In the present context of regulation of ICa-gated Ca2+ release (CICR) via interaction of TRD with RyRs, and the resultant significant change in the bell-shaped voltage-dependence of Ca2+ release (Figure 2 of Terentyev et al),1 it may be appropriate to consider the present understanding of cardiac Ca2+ signaling cascade, including the possible steric interactions between RyRs and the cytoplasmic tail of the {alpha}1c subunit of the Ca2+ channel.
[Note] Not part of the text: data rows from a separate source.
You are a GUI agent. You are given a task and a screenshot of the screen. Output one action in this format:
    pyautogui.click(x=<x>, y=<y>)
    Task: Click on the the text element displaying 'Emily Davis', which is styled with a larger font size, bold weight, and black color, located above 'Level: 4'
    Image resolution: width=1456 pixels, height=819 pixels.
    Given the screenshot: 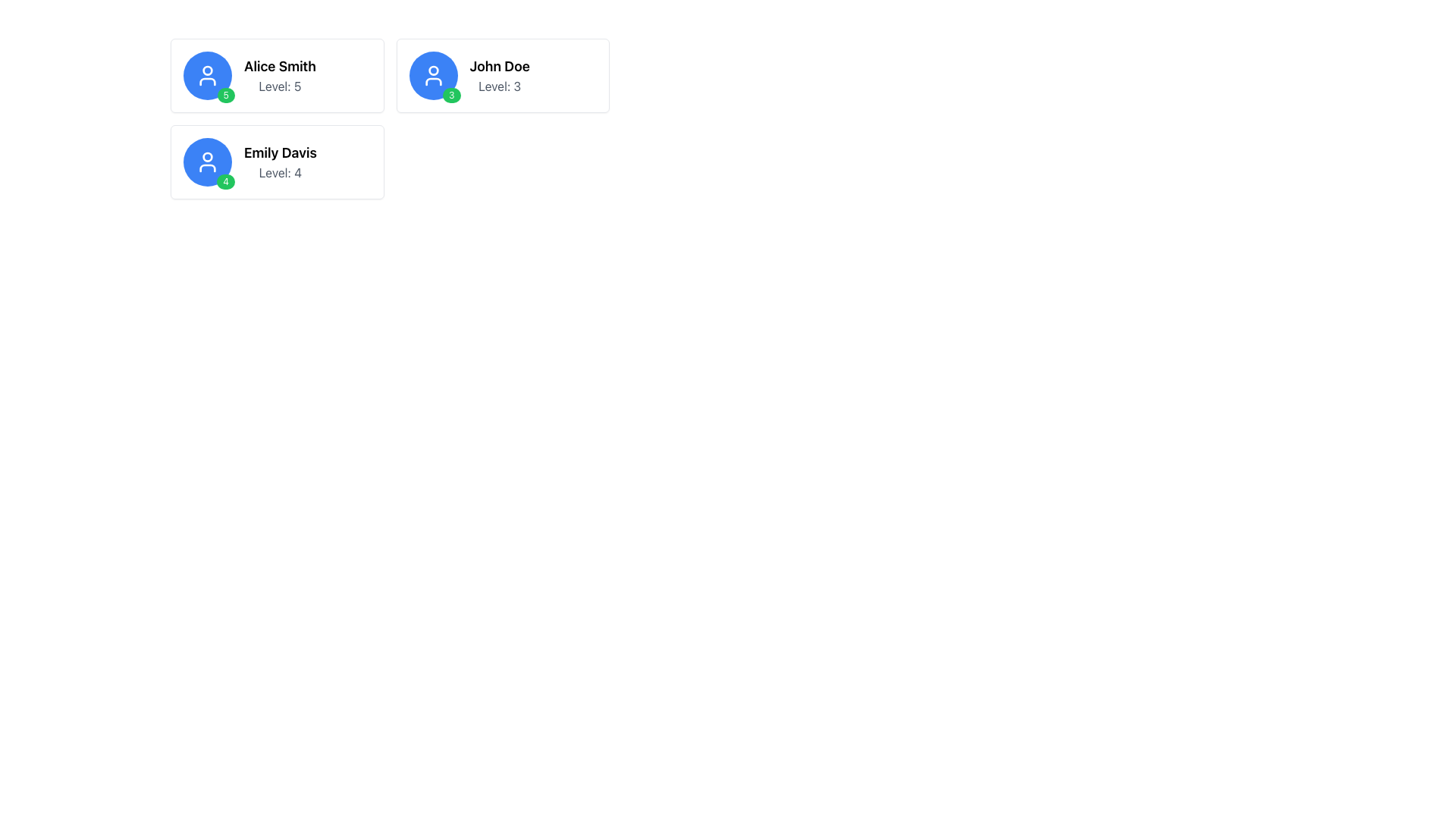 What is the action you would take?
    pyautogui.click(x=280, y=152)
The dominant Ca2+-signaling pathway that underlies cardiac EC coupling involves activation of {alpha}1c subunit of Ca2+ channel and mandatory influx of Ca2+ through the channel leading to release of Ca2+ from the RyR,4 which in turn inactivate the Ca2+ channel helping to terminate the release process.5 Deviations from a strict Ca2+-dependent process, however, were recognized early when quantifying the gain of CICR. It was surprising to find that the gain of CICR was voltage-dependent, showing {approx}10x higher gain at negative voltages of –30 to –40 mV where ICa was minimally activated. Recent studies introducing small segments of the carboxylic tail (ie, LA peptide)6 of the Ca2+ channel {alpha}1c subunit into atrial myocytes suggest that only the apocalmodulin binding domain of the LA peptide was the critical domain required to enhance the spontaneous spark frequency and the gain factor of the Ca2+ channel (dihydropyridine receptors [DHPR]) uncoupled central release sites. The specific interaction of the LA peptide with the RyR at –30 mV and –40 mV, but not at +10 mV, could provide for the voltage-dependence of CICR, as well as the 4x higher spontaneous frequency of peripheral Ca2+ sparks (where DHPR and RyRs are coexpressed), as compared with the DHPR-uncoupled central sites of atrial myocytes.6 These findings suggest that CICR mechanism maybe regulated also by molecular processes that could involve direct protein–protein interaction.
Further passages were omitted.